Non-fat latte, anyone? Does posting calorie counts on menus prevent consumers from indulging in artery-clogging cuisine? Researchers at Stanford Business School have just released the results of a study that analyzed more than 100 million Starbucks transactions both before and after a calorie-posting law took effect in New York City in 2008. Surprisingly, the study found that calorie postings led to a 6 percent calorie drop in the average purchase. Even more astonishing, the study found that revenue climbed 3 percent at stores located within 100 meters of rival Dunkin’ Donuts, perhaps because consumers were guilted into swapping their strawberry frosted donut for a healthier alternative from Starbucks. (Not that a Cinnamon Dolce Frappuccino is exactly a health alternative.) Dunkin’ called the results “absolutely unfounded.” What else do you expect them to say?
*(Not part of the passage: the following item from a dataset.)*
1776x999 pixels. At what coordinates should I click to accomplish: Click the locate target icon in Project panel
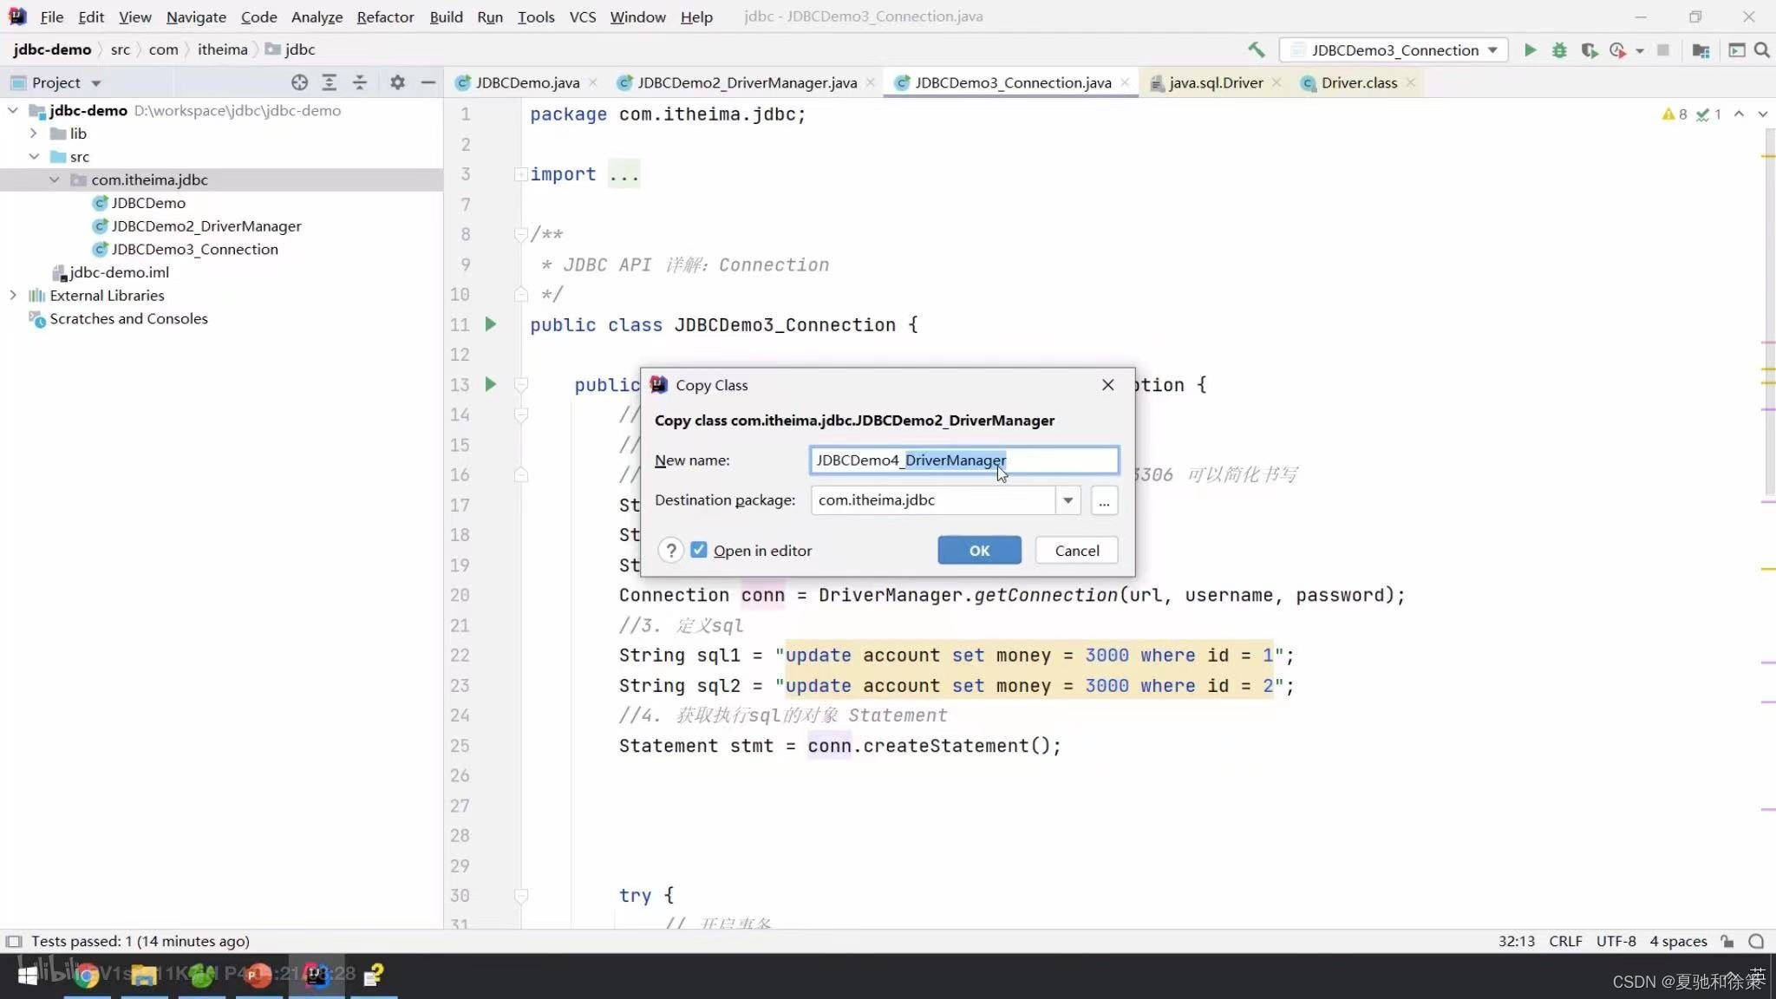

Want a hot stock tip? Don’t ask the Humane Society. Seems that the non-profit’s investment strategy has nothing to do with, you know, making money. Instead, the do-good organization wants to affect change, no matter the cost. The Humane Society recently bought stock Jack in the Box and Steak ‘n Shake, two fast-food chains not exactly known for their warm and fuzzy treatment of animals. As a shareholder, the Humane Society believes it will have a stronger voice in persuading these companies to drop their practices of doing business with egg suppliers that confine hens in cages and pork suppliers that breed pigs in crates. Who knows, it just might work. Then again, we own stock in Victoria’s Secret, and we still haven’t convinced a single lingerie model to go out with us.